R_{t+1}=\begin{cases}2,&\text{if stop signal is correct,}\\ 1+R_{diff},&\text{if $CREMI(L_{t+1})<CREMI(L_{t})$,}\\ &\text{ and $P_{c_{t}}\in E_{t}$,}\\ -1,&\text{if $CREMI(L_{t+1})\geq CREMI(L_{t})$,}\\ &\text{ and $P_{c_{t}}\in E_{t}$,}\\ -2,&\text{if stop signal is wrong}\end{cases}

(1)

R_{diff}=\frac{CREMI(L_{t})-CREMI(L_{t+1})}{CREMI(L_{t})}

(2)

2.2.2 Selector.

The selector performs a series of selections among the merger, splitter, and stop actions. The agent launches a new episode to fix the corresponding errors of the selected agent. The stop action ends the current episode made by the selector, and the execution is returned to the locator. The input vector size to the agent is 128 $\times$ 128 $\times$ 2, as there is no point map. We scaled down the values for stop rewards to 1 and -1 to make the selector focuses more on the decision of selecting a proper error corrector.
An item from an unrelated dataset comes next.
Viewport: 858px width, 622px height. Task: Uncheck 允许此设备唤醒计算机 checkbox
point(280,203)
The positive reward is for $CREMI(L_{t+1})<CREMI(L_{t})$ , as no grid actions are involved. The whole reward function is shown in Equation 3. We set the maximum length of a selector episode to six to encourage exploration during training (four for the inference). See the supplementary for an example of a selector episode (Supp-Fig. 1). Each label map under the selector time step is the result of a merger or splitter episode. At $t=1$ , a wrong pair of segments is merged, but by applying another merger and a splitter episode, the errors are completely fixed. This demonstrates the manner in which the selector explores the action space and solves the problem.
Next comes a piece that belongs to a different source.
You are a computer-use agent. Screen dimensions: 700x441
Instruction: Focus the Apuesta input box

R_{t+1}=\begin{cases}1+R_{diff},&\text{if $CREMI(L_{t+1})<CREMI(L_{t})$,}\\ 1,&\text{if stop signal is correct,}\\ -1,&\text{if $CREMI(L_{t+1})\geq CREMI(L_{t})$,}\\ &\text{else if stop signal is wrong}\end{cases}

(3)

2.2.3 Splitter.

The splitter agent is similar to the locator except a finer grid space is employed (i.e., the total actions for the grid selection are 15 $\times$ 15). For a selected grid point, the watershed algorithm is applied to split the given segment into two. The altitude map for the watershed processing is generated by Gaussian smoothing applied on the EM image. (Note that the cell membrane is darker than other regions, which makes a natural boundary for watershed). We set the maximum episode length to six. (See Supp-Fig. 2 for an example of a splitter episode). Note that the label map is updated with new action at the end of $t=2$ and $t=3$ . The reward function of the splitter is similar to that of the locator except the stop signal:

R_{t+1}=\begin{cases}1+R_{diff},&\text{if $CREMI(L_{t+1})<CREMI(L_{t})$,}\\ &\text{and $P_{c_{t}}\in E_{t}$,}\\ 1,&\text{if stop signal is correct,}\\ -1,&\text{if $CREMI(L_{t+1})\geq CREMI(L_{t})$,}\\ &\text{ and $P_{c_{t}}\in E_{t}$,}\text{else if stop signal is wrong}\end{cases}

(4)

2.2.4 Merger.

The merger’s reward function is almost identical to that of the splitter, but the episode formulation of the merger is different because the merging operation requires at least one pair of neighboring segments. Each action selects a grid point, and a labeled segment by the selected point will be a part of a set of segments to be merged. We apply the merging operation once every two time steps (i.e., after selecting two grid points). An example of a single merge operation after two time steps of a merger episode is shown in the supplementary data (Supp-Fig. 3). A negative reward is given to prevent an incorrect merge that increases the CREMI score.

3 Results

3.1 Experiment setup

We compared our scheme with the method by Haehn et al. [8] with the CREMI dataset [3] which consists of three sets – A, B, and C – each of which comprises 125 slices of 1250 $\times$ 1250 in size. The first 92 slices were used for training, 23 for validating, and 10 for testing. Training was performed using the bottom-up approach. The merger and splitter were trained first, followed by the selector, and then the locator was trained at the end. For training the agents, we used the Adam optimizer and set the learning rate to $10^{-5}$ . We used the asynchronous advantage actor–critic method [14] based on the source code from [7].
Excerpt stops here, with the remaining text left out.